Man kann sich gar nicht so recht vorstellen, was sich hinter einer so knappen Urkunds-Formulierung verbirgt. Lieber Herr von Frantzius, ich kann Ihnen diese Auszeichnung heute für Ihr jahrzehntelanges Wirken in den Bereichen Sport und im kommunalen Ehrenamt überreichen.

Ich habe mir im Vorfeld der Verleihung noch einmal Ihren Werdegang und Ihr Schaffen in den Gemeindevertretungen, für den Landkreis Celle und vor allen Dingen auch für den Sport angeschaut. Ich muss sagen – ich war sehr beeindruckt von diesen vielen Seiten, auf denen beschrieben stand, was Sie in den letzten Jahrzehnten geschafft und gelebt und für das Gemeinwohl geleistet haben. Herr von Frantzius, ich komme nicht umhin zu sagen, dass ich heute im Namen des Bundespräsidenten ein Lebenswerk auszeichnen kann.

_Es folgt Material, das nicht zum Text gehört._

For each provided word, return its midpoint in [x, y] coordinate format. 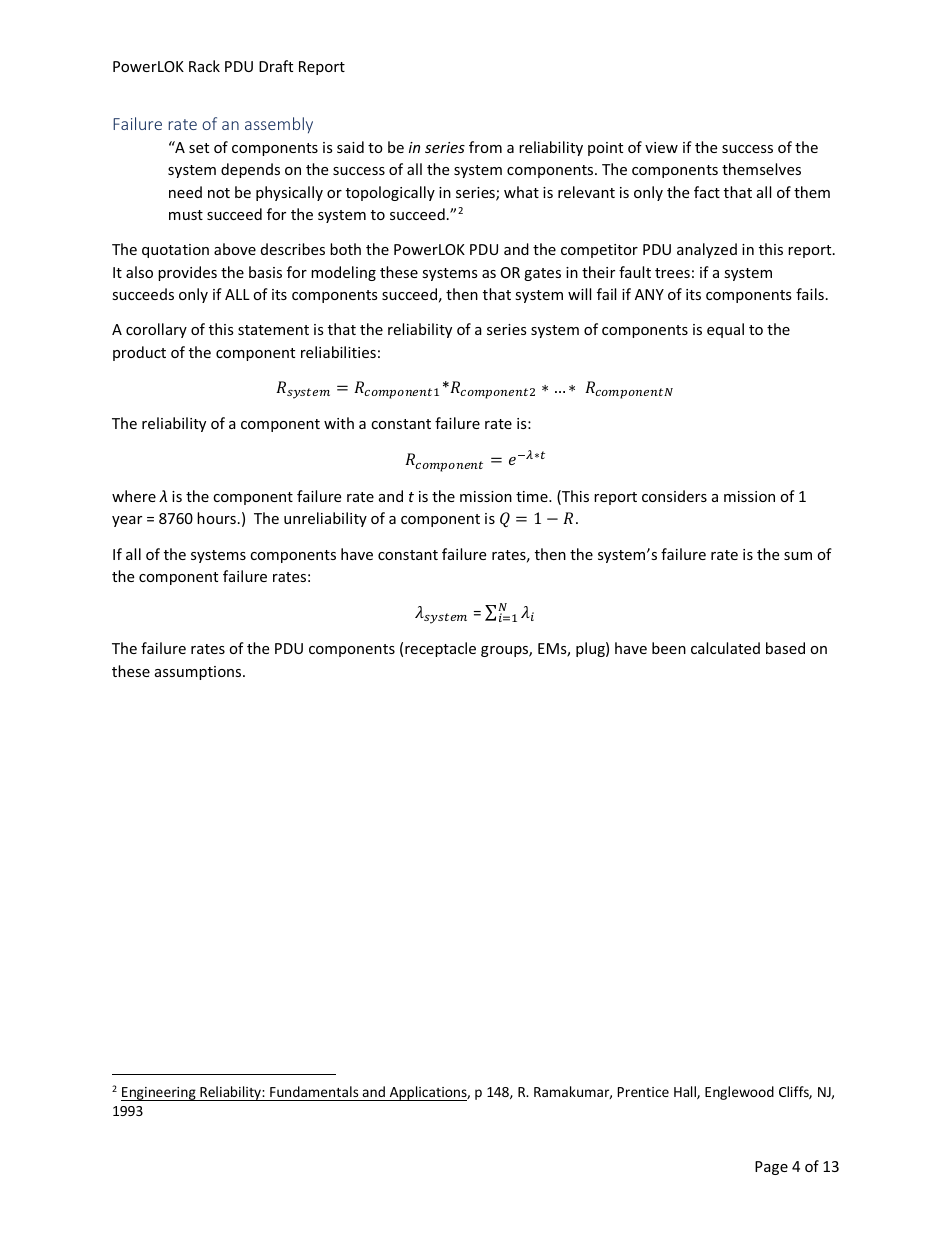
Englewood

Soweit ich weiß, hat alles 1952 angefangen, also vor sechzig Jahren, im Paddel-Club Celle und als Mitglied der Kanu-Gesellschaft Celle. Von Hause aus sind Sie also schon einmal mit allen Wassern der Aller gewaschen. Da Sie Teile Ihrer Kindheit in Goslar verbracht haben und im heutigen Garbsen geboren wurden, darf ich aber vermuten, dass Ihnen auch andere niedersächsische Gewässer bestens vertraut sind!

Wie dem auch sei: so wie Sie sind, sind Sie ein Celler Urgestein und haben sich sofort in die lange Tradition verliebt, dass man hier im Landkreis ein besonderes und gutes Verhältnis zu der Aller pflegt.
Unserem Heimatgewässer haben Sie es auf jeden Fall richtig gezeigt und schnell haben sich für Sie herausragende sportliche Erfolge eingestellt. 1957 und 1959 haben Sie an den Weltmeisterschaften in Augsburg und in Genf teilgenommen. 1961 wollten und sollten Sie auch eigentlich an den Weltmeisterschaften in Dresden teilnehmen. Ich darf vermerken, dass Ihnen zu dieser Gelegenheit die Weltgeschichte einen Strich durch die Rechnung gemacht hat, denn der Bau der innerdeutschen Grenze hat diese Teilnahme vereitelt.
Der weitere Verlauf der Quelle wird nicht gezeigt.